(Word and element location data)
+ + + +

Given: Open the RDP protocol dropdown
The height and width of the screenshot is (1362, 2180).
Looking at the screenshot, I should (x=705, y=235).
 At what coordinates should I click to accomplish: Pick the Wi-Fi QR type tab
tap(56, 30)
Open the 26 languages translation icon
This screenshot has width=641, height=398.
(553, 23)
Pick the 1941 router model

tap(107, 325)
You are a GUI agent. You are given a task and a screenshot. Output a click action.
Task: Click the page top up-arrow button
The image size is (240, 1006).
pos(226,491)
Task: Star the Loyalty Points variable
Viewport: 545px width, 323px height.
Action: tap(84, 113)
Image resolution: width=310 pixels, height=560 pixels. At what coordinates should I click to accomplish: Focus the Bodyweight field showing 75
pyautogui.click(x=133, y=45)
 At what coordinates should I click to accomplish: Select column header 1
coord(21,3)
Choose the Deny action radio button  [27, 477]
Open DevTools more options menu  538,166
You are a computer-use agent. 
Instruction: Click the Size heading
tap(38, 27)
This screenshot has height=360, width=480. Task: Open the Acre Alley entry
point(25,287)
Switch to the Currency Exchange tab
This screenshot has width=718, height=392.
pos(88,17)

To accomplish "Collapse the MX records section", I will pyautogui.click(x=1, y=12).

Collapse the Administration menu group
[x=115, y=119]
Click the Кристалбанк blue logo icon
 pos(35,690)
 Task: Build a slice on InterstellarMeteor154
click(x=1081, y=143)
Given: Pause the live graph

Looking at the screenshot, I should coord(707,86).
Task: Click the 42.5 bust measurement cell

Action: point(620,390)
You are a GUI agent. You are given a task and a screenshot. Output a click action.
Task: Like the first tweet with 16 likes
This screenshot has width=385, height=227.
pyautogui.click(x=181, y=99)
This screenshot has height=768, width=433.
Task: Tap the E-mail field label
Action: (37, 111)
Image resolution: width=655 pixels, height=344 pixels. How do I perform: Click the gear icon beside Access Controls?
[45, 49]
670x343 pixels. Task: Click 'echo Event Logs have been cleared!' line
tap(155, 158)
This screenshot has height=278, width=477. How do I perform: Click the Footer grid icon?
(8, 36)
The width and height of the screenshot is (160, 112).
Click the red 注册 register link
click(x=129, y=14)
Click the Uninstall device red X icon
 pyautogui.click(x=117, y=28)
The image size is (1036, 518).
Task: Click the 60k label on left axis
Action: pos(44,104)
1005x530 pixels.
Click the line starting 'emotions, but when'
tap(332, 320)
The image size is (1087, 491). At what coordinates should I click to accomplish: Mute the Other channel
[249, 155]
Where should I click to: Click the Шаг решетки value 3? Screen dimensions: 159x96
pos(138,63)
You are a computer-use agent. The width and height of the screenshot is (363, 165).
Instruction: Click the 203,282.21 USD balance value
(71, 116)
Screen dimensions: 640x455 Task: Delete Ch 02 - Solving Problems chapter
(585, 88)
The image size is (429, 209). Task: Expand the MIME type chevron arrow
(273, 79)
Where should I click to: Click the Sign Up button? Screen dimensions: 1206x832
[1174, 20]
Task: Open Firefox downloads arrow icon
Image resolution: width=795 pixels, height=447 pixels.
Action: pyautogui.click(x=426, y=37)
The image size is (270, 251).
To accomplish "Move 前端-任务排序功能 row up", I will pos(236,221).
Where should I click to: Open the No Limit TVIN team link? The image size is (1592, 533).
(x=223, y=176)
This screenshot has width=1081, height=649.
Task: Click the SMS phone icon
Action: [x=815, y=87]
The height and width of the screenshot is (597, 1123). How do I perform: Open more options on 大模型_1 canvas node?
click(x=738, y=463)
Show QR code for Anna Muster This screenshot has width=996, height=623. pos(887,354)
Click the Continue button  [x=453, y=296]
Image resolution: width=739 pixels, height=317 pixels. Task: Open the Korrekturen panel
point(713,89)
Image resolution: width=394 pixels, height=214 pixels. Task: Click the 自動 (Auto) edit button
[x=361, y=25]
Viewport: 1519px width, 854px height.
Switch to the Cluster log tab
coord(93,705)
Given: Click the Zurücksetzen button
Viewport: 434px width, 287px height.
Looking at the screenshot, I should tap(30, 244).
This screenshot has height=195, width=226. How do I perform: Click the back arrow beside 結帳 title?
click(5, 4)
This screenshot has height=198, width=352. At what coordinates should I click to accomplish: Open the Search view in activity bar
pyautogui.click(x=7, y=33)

+ + + +

* Requirements
Locate each line of the items containing the string "Instruction" and copy those lines.

* Finished exercise
Instruction: Click the Size heading
Instruction: Click the 203,282.21 USD balance value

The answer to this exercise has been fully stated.